The coronavirus also claimed the lives of two more people, bringing the state’s total death toll to 2,164.
Vaccine doses administered in past day/total doses administered • 43,636 / 1,852,460.
Utahns fully vaccinated • 768,591.
Cases reported in past day • 463.
Deaths reported in past day • Two: A woman between the ages of 65-84 in Salt Lake County, and a man 45-64 in Weber County.
Tests reported in past day • 7,879 people were tested for the first time. A total of 17,826 people were tested.
Hospitalizations reported in past day • 159. That’s up 13 from Thursday. Of those currently hospitalized, 61 are in intensive care units — four more than on Thursday.
Percentage of positive tests • Under the state’s original method, the rate is 5.9%. That’s lower than the seven-day average of 7.6%.
The state’s new method counts all test results, including repeated tests of the same individual. Friday’s rate was 2.6%, lower than the seven-day average of 3.8%.
[Read more: Utah is changing how it measures the rate of positive COVID-19 tests. Here’s what that means.]
Totals to date • 392,096 cases; 2,164 deaths; 15,879 hospitalizations; 2,478,707 people tested.
Also on Friday, Intermountain Healthcare’s senior medical director of women’s health offered reassurance that the COVID-19 vaccines are safe for pregnant women.
“I think the data that are coming out right now are very reassuring that we don’t see any unusual complications during pregnancy,” said Dr. Sean Esplin. “And [we] actually now have evidence that the vaccine is at least effective in producing an immune response, and that’s reaching the baby as well.”
Esplin said “there’s a lot of research going on right now,” which Intermountain is involved in.

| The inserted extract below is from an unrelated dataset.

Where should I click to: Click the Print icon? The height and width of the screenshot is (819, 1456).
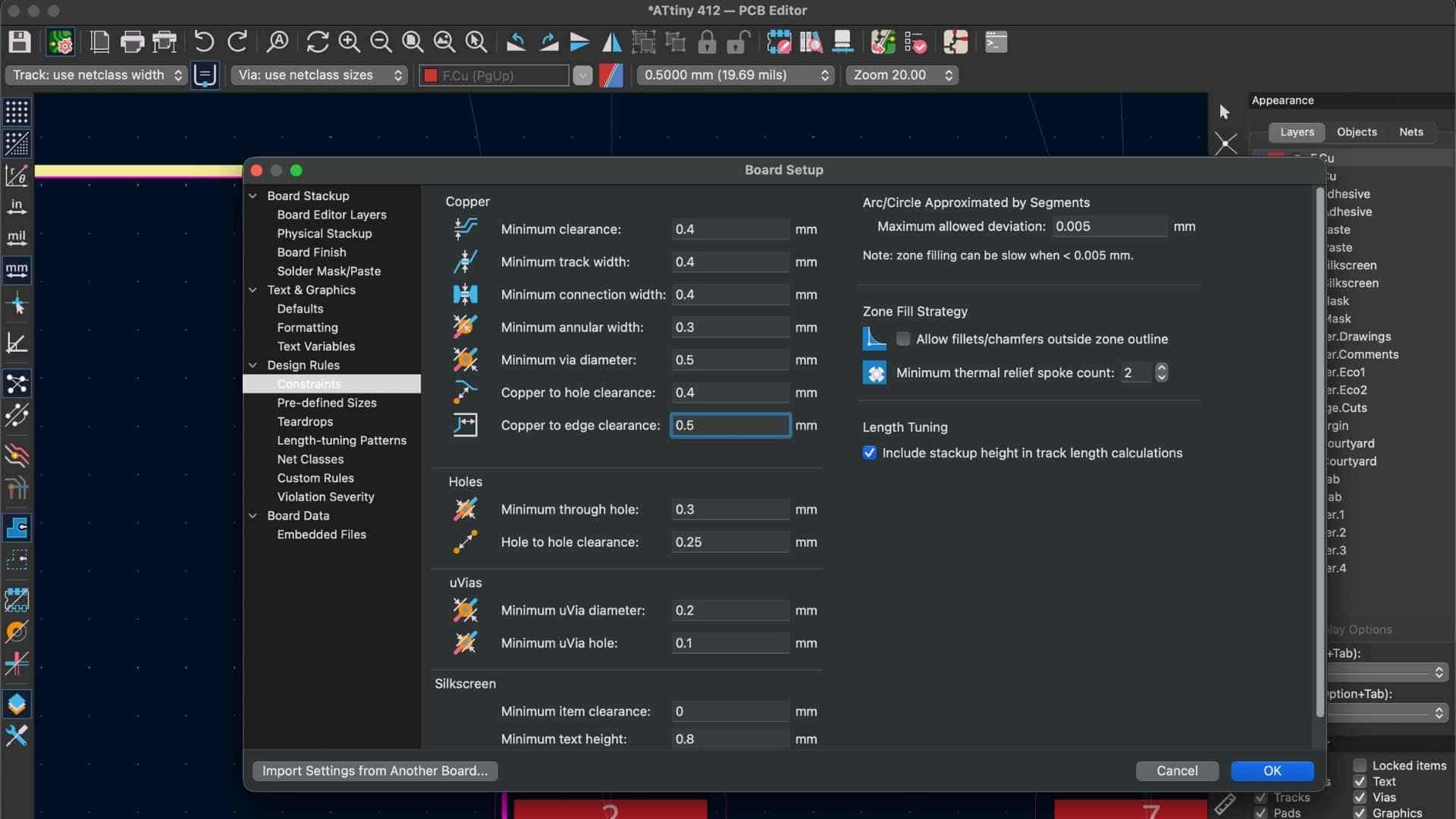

“We’re part of this multicenter trial where we’re looking at just outcomes in pregnancy during the pandemic,” as well as “in patients who had COVID,” he said.
Their work has also shown that the virus can stay in the placenta for as long as eight weeks after a person was infected with COVID-19, he said. As for when a pregnant woman should get a COVID-19 vaccine, Esplin said the best time is when she is offered it.
“There’s nothing that says don’t do it in the first trimester, or the second, or the third trimester,” he said. “I actually think earlier in the pregnancy is better. It gives you a chance to develop the immune response,” which “can actually give more protection to your baby.”
Esplin addressed the temporary pause in distributing the one-shot Johnson & Johnson vaccine over concerns about a handful of cases of blood clotting out of millions of doses administered. While these rare clots occurred in women, “We haven’t seen a problem in pregnant patients,” he said.
Signs of a blood clot include “an unusual headache, shortness of breath and chest pain, or a swelling in their legs, with one leg kind of more swollen than the other, or redness or tenderness,” he said.